Ok, i asked this question yesterday but then hit a snag again.
Using these identities
$\sinh(x+1) – \sinh (x) = (-1+\cosh(1))\sinh(x) + \sinh(1)\cosh(x)$
$\cosh (x+1) – \cosh (x) = (-1+\cosh(1))\cosh(x) + \sinh(1)\sinh(x)$
Express the series $C = \cosh 0 + \cosh 1 + \cosh 2 +\dots+ \cosh n$ and
$S = \sinh 0 + \sinh 1 + \sinh 2 + \dots+ \sinh n$
In terms of $\cosh(n+1) , \sinh(n+1), \cosh (1)$ and $1,2$ etc.
This is where i'm at
sum of sinh(x+1)-sinh(x), from 0 to n, = sinh(n+1)

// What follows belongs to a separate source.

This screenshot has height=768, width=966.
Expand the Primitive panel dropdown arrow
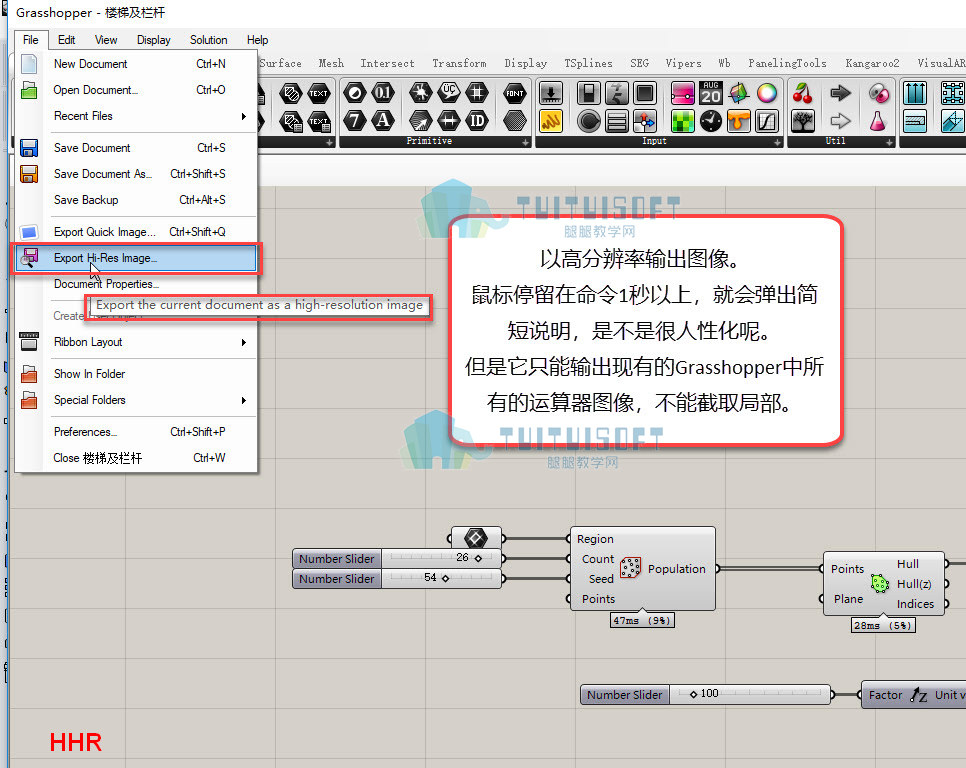click(x=525, y=142)
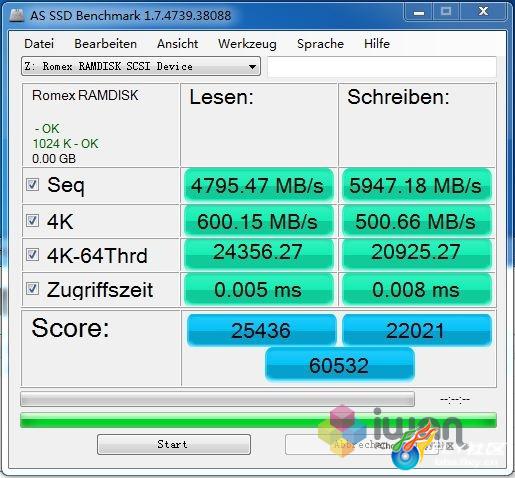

sum of cosh(x+1)-cosh(x), from 0 to n, = cosh(n+1)-1
C = cosh(0) + cosh(1)… +cosh(n)
=> C = sum of cosh(x) from 0 to n
=cosh(n)
S = sinh(0) + sinh(1) … + sinh(n)
=> S = sum of sinh(x) from 0 to n
= sinh(n)
From here i was unsure what to do, i could sum the RHS of the given formula, and equate with the LHS, but that would require me to sub in S and C. Is it even possible to substitue entire partial sums in equations?
I tried it out and got
sinh(n+1)
= -sinh(n)+cosh(1)sinh(n)+sinh(1)cosh(n)
= -S+cosh(1)S + sinh(1)C
sinh(n+1) = (cosh(1) -1)S + sinh(1)C
______________________________-
cosh(n+1) – 1
= (-1+cosh(1))cosh(n) + sinh(1)sinh(n))
= (-1+cosh(1))C + sinh(1)S
cosh(n+1) – 1 = sinh(1)S + (cosh(1) -1)C
which i then tried to solve for S and C, but gave me answers in terms of sinh(1) which i can't have
Best Answer
I'm not going to spoon-feed you, assuming you're doing your ENG1091 assignment. But here's a hint. You are on the right track, and for the last part you might want to consider the following:
cosh^2(x) - sinh^2(x) = 1
You have sinh(1), rearrange the above identity and then you'll be able to express your answer in terms of cosh(1).